## Provided records
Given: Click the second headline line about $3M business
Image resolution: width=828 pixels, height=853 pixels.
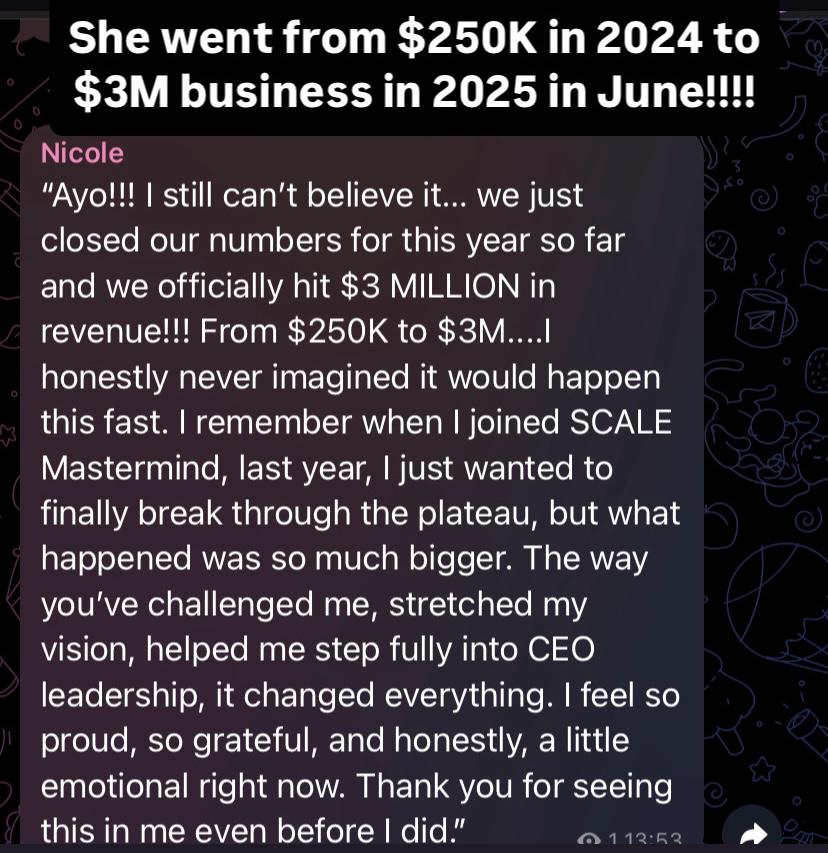Looking at the screenshot, I should click(x=414, y=93).
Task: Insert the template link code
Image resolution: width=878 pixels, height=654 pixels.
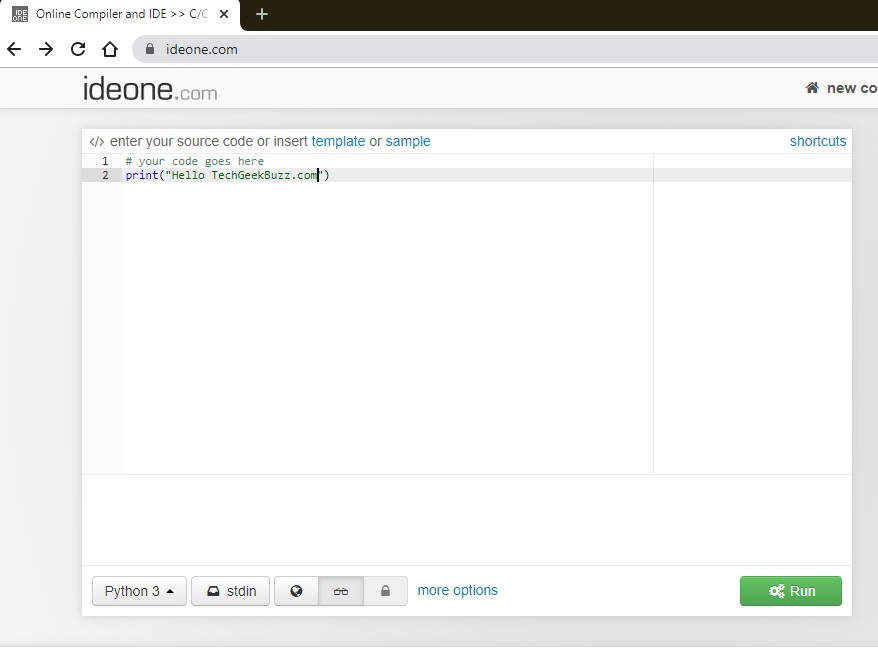Action: coord(338,141)
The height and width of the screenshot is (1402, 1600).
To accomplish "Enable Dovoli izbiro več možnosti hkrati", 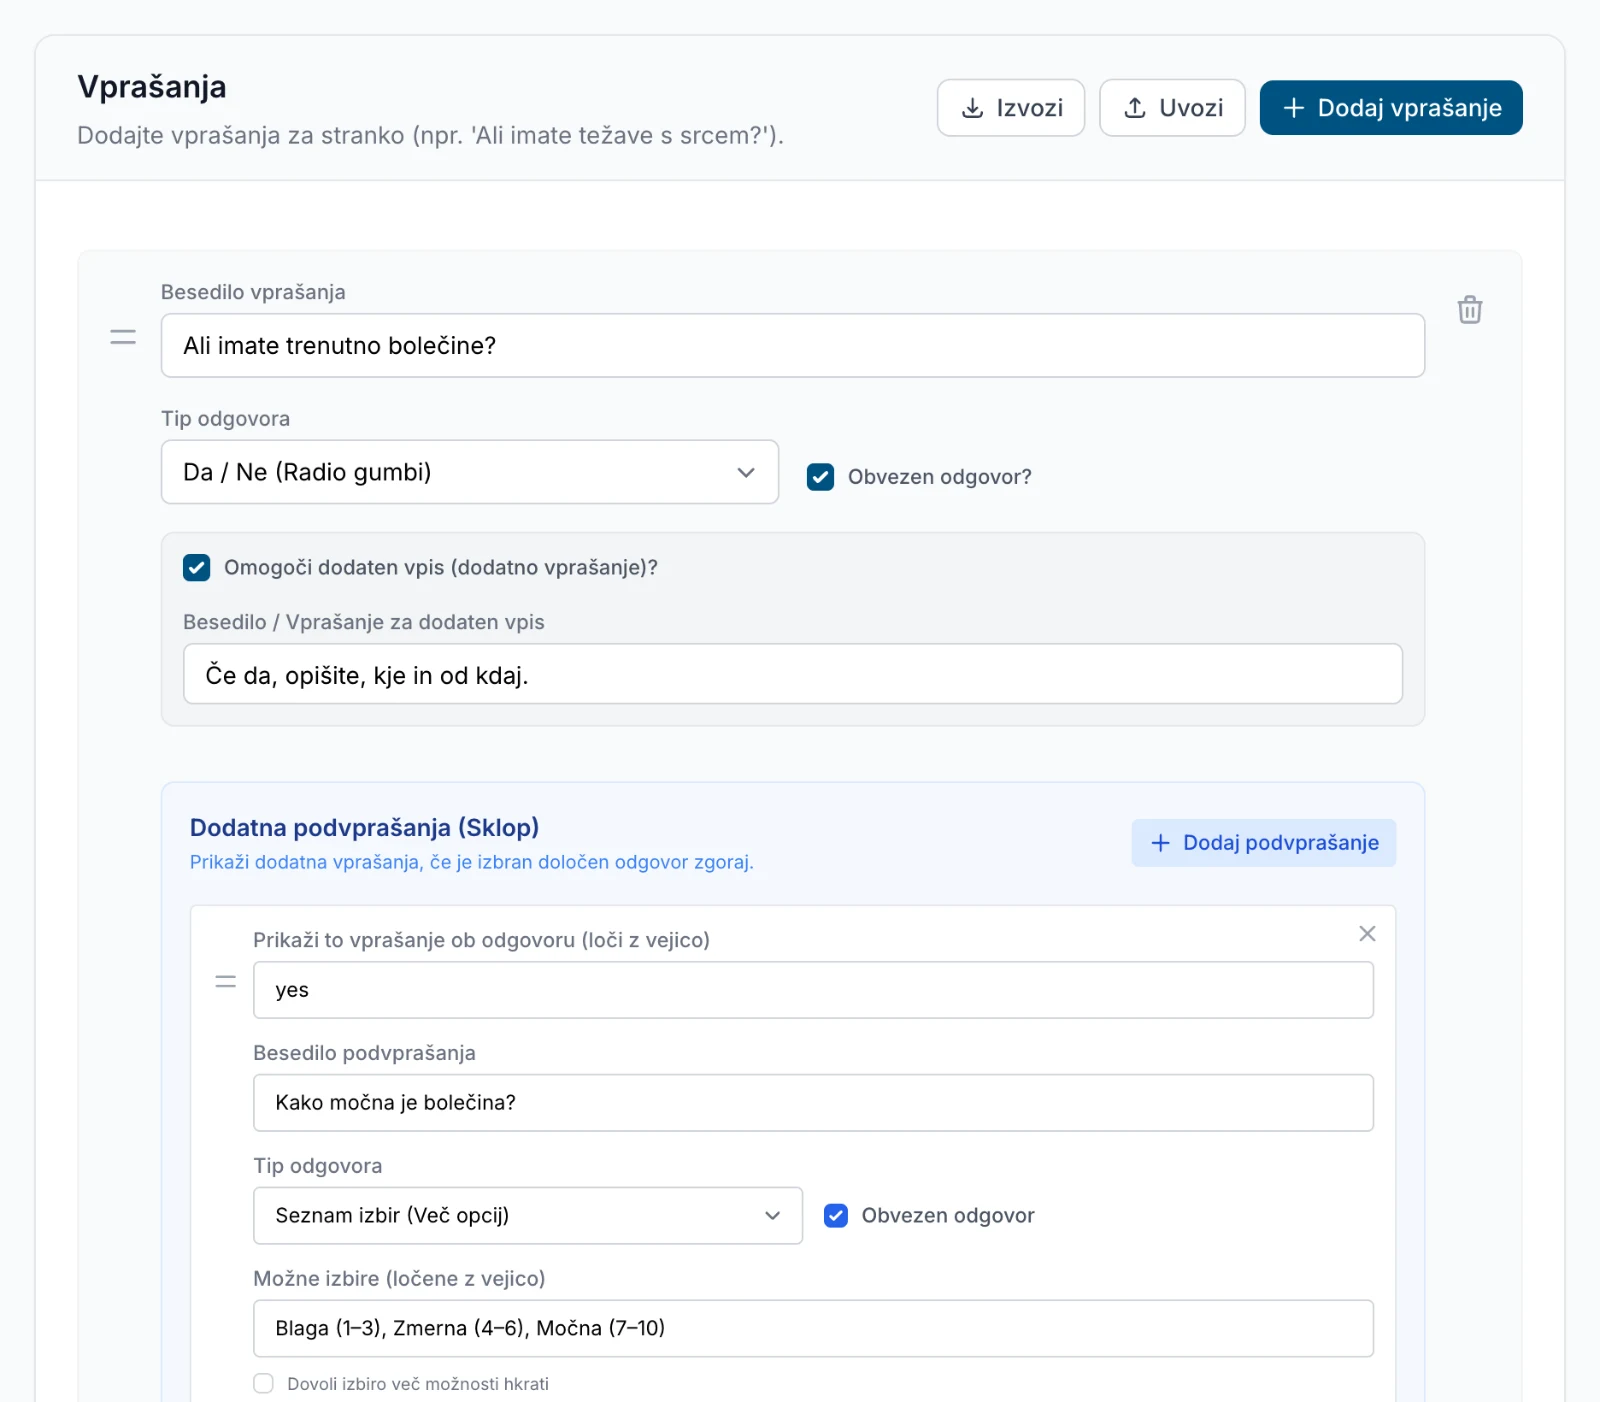I will (x=263, y=1383).
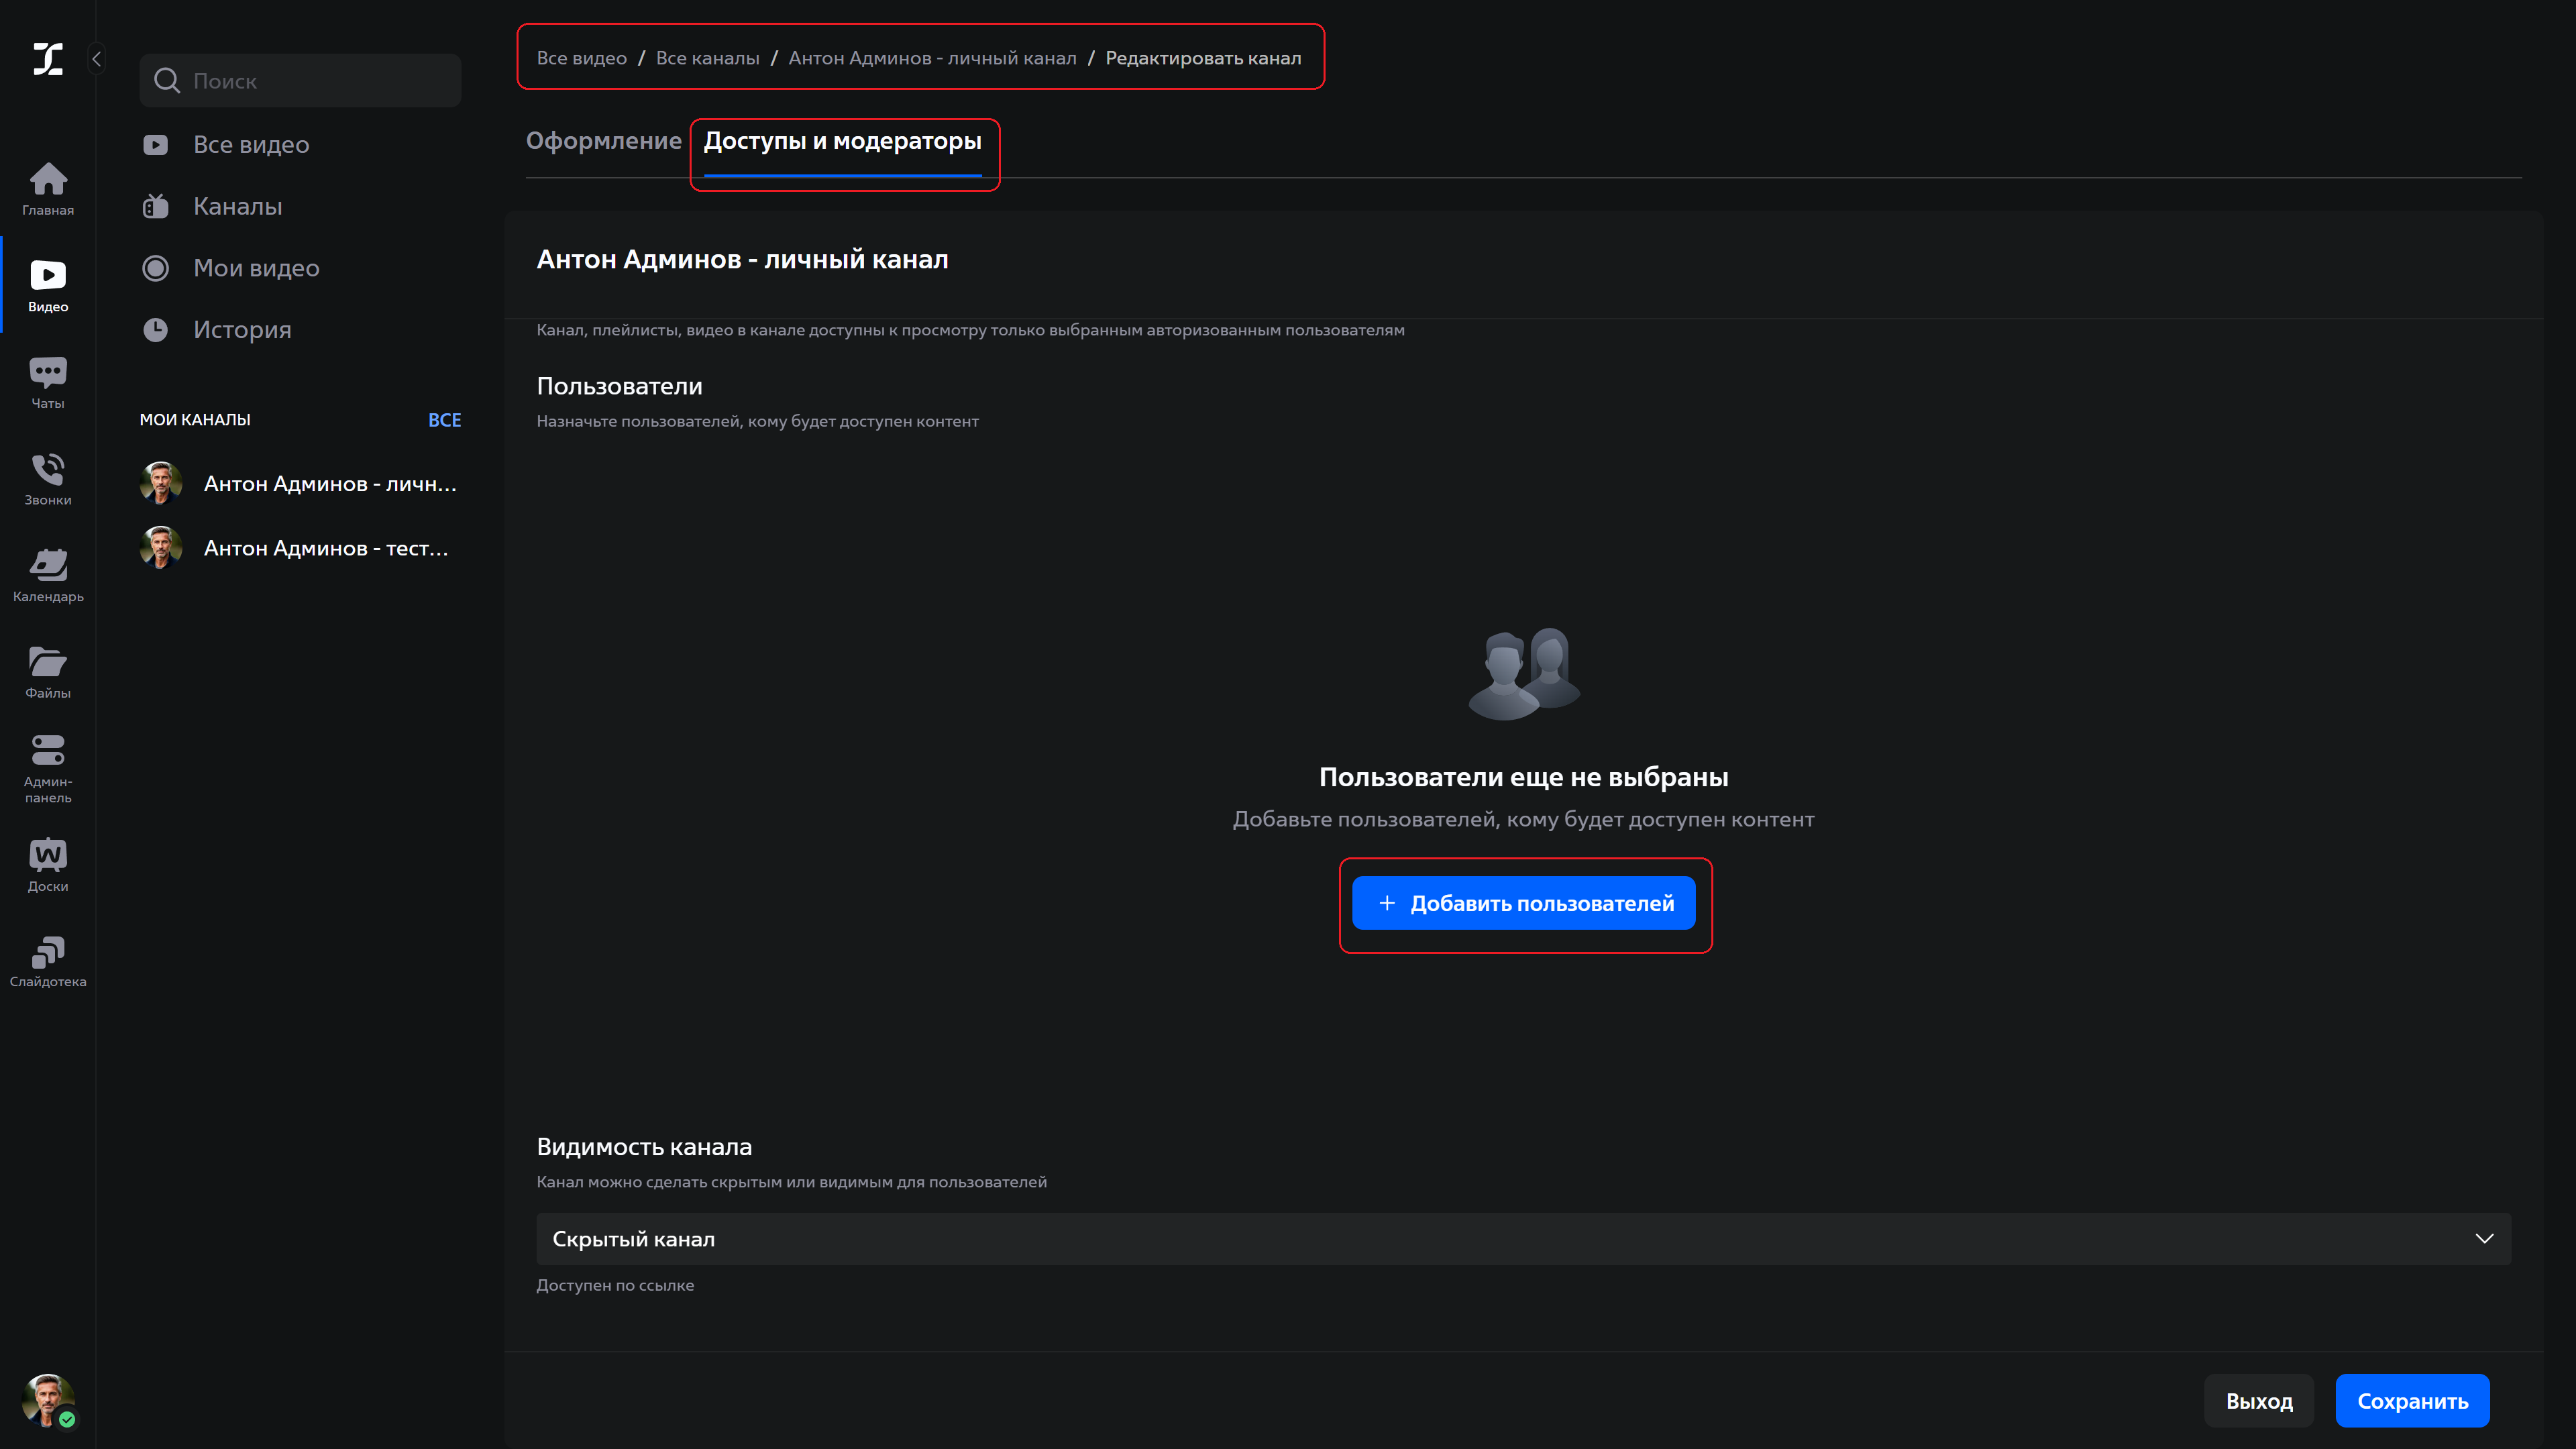Open the Звонки section

click(x=47, y=478)
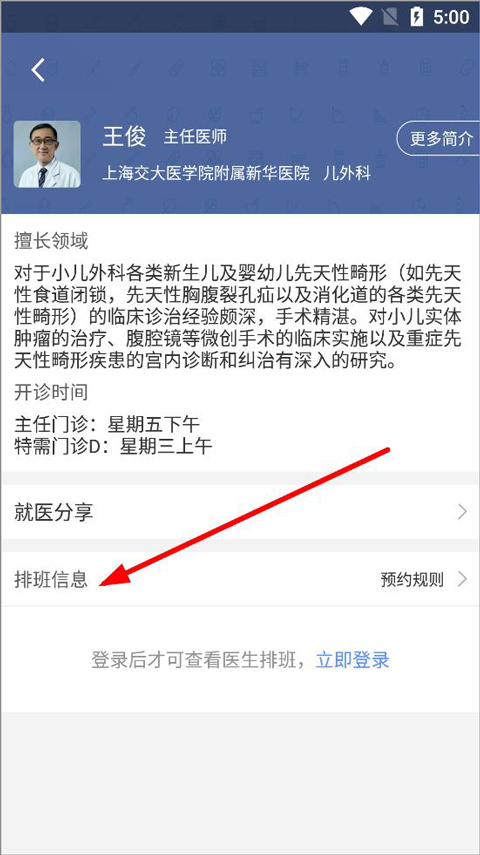Click the 立即登录 link
The height and width of the screenshot is (855, 480).
[x=352, y=660]
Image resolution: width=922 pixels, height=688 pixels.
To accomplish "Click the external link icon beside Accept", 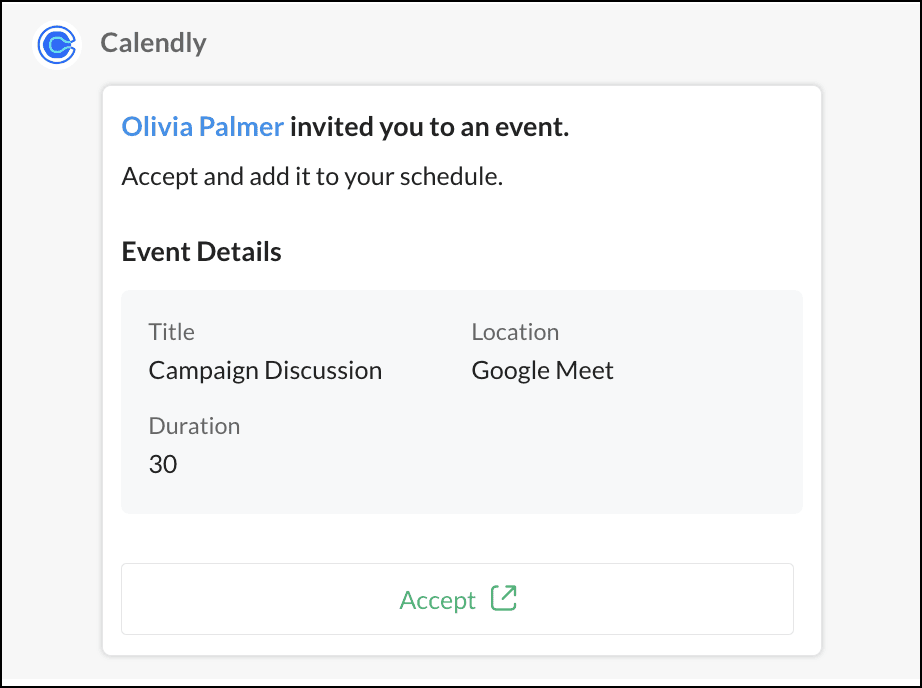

## Your objective
Reproduce everything from the start of the listing down to the line containing "Action: coord(338,141)", substituting "Image size" for "Image resolution" and leaving all else unchanged. Omit the pictures.

## Reply to the task
Given: Click the second headline line about $3M business
Image size: width=828 pixels, height=853 pixels.
Looking at the screenshot, I should click(x=414, y=93).
Task: Insert the template link code
Image size: width=878 pixels, height=654 pixels.
Action: coord(338,141)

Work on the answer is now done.